Exactly the lines from the one containing "[Найти] (5, 34)" through the final line of the data are to be written out again, with nothing added.

START Supplied information

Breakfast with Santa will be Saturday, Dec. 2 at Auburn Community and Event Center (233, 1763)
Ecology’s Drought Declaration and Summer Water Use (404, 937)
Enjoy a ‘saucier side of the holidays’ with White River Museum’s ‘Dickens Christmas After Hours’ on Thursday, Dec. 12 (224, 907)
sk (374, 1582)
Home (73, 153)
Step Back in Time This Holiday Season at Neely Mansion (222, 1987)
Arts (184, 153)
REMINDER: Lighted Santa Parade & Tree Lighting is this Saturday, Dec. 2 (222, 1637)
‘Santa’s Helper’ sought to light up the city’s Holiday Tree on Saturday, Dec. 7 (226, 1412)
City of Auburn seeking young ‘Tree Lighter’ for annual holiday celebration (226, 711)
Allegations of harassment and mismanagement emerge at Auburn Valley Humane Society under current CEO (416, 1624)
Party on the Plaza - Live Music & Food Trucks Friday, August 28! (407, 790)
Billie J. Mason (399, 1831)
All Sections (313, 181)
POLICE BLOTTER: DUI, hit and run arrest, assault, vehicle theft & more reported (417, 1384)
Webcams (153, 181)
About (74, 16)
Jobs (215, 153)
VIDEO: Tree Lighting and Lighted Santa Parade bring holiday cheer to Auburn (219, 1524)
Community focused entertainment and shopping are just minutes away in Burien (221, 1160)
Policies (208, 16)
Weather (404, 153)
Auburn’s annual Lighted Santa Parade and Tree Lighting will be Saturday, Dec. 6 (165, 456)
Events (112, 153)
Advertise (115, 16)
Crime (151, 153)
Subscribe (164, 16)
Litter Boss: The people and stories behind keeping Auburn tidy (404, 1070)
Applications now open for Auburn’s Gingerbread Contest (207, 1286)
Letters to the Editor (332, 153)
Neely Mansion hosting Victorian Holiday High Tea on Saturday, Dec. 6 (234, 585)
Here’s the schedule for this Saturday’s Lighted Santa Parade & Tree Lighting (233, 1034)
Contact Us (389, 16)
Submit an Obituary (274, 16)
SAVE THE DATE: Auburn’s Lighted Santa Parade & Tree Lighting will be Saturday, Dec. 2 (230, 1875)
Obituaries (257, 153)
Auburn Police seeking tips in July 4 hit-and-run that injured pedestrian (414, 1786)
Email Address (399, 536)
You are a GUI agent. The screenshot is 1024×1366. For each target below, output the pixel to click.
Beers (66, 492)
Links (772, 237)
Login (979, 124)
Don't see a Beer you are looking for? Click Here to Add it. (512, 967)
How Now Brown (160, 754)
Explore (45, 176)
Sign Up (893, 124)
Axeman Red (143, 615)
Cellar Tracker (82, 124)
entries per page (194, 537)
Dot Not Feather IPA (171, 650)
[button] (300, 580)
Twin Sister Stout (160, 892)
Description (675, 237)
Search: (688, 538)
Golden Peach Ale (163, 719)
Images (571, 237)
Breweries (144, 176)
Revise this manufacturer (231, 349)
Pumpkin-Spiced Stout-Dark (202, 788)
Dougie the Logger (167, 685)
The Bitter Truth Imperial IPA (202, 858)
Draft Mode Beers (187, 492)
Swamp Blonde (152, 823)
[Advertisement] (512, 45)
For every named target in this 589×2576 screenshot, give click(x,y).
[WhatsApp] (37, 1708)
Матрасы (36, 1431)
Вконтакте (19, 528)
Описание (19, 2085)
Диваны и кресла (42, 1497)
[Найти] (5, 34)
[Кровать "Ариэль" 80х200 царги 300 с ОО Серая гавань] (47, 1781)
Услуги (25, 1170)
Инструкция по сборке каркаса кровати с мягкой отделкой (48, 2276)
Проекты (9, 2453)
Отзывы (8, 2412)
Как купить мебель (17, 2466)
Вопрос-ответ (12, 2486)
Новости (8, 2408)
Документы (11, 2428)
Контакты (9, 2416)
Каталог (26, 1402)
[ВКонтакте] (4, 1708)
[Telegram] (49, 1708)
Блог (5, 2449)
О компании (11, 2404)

END Supplied information

» **Reply**
[Найти] (5, 34)
[Кровать "Ариэль" 80х200 царги 300 с ОО Серая гавань] (47, 1781)
Услуги (25, 1170)
Инструкция по сборке каркаса кровати с мягкой отделкой (48, 2276)
Проекты (9, 2453)
Отзывы (8, 2412)
Как купить мебель (17, 2466)
Вопрос-ответ (12, 2486)
Новости (8, 2408)
Документы (11, 2428)
Контакты (9, 2416)
Каталог (26, 1402)
[ВКонтакте] (4, 1708)
[Telegram] (49, 1708)
Блог (5, 2449)
О компании (11, 2404)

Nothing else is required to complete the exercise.